Deploying DeepSeek on 96 H100 GPUs
12 days ago
- #Expert Parallelism
- #GPU Inference
- #LLM Optimization
- DeepSeek is an open-source large language model (LLM) with strong performance, utilizing Multi-head Latent Attention (MLA) and Mixture of Experts (MoE).
- SGLang optimizes DeepSeek's inference by deploying it on 12 nodes with 8 H100 GPUs each, achieving 52.3k input tokens/sec and 22.3k output tokens/sec per node.
- Prefill-decode (PD) disaggregation separates prefill (compute-intensive) and decode (memory-intensive) phases, improving efficiency and reducing latency.
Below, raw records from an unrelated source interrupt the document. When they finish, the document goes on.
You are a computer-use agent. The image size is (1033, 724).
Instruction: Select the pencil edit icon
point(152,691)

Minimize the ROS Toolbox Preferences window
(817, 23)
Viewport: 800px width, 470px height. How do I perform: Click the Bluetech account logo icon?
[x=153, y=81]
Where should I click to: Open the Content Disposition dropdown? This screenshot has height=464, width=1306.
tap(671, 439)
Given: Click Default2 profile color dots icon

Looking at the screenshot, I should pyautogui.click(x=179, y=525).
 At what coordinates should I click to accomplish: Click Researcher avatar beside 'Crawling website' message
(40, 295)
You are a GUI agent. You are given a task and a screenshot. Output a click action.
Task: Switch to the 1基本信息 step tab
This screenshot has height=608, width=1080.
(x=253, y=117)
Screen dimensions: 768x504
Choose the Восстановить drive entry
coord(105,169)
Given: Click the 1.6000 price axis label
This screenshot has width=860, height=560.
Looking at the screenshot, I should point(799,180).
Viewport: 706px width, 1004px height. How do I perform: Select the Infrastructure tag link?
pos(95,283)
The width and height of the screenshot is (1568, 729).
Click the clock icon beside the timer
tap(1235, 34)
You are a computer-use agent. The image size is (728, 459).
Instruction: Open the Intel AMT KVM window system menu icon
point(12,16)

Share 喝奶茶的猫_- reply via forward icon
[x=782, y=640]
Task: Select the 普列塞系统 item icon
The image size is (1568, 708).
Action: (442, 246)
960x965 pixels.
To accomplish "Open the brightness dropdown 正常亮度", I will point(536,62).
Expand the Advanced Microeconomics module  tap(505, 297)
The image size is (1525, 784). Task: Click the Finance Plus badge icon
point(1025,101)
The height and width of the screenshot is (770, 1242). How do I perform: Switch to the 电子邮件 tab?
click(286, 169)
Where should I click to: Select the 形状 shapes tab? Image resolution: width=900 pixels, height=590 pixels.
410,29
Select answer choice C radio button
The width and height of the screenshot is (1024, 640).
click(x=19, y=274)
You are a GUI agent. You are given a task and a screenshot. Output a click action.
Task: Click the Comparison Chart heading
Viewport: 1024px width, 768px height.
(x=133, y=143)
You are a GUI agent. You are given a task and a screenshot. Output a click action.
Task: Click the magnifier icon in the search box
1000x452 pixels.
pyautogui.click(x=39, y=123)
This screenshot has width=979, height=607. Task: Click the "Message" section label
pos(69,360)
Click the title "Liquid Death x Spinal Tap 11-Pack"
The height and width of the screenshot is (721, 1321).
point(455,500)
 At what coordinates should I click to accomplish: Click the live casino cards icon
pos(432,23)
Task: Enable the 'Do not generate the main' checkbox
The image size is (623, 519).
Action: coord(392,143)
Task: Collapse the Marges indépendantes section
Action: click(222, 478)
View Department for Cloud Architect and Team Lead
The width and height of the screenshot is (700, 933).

- Large-scale Expert Parallelism (EP) distributes expert weights across GPUs, addressing memory bottlenecks and workload imbalance with tools like DeepEP and EPLB.
- Two-batch Overlap (TBO) optimizes communication and computation overlap, enhancing throughput by up to 35% in prefill and decode phases.
- SGLang's implementation achieves near-par performance with DeepSeek's official benchmarks, costing $0.20/1M output tokens (1/5th of DeepSeek Chat API).
- Key optimizations include DisposableTensor for memory management, DeepGEMM for efficient MoE computation, and workload simulation tools for expert distribution analysis.
- Limitations include high TTFT (2-5s) and ITL (~100ms), sequence length constraints, and lack of full MTP integration with DP attention.
- Future work includes latency optimization, Blackwell architecture support, and flexible tensor parallelism for dense FFNs.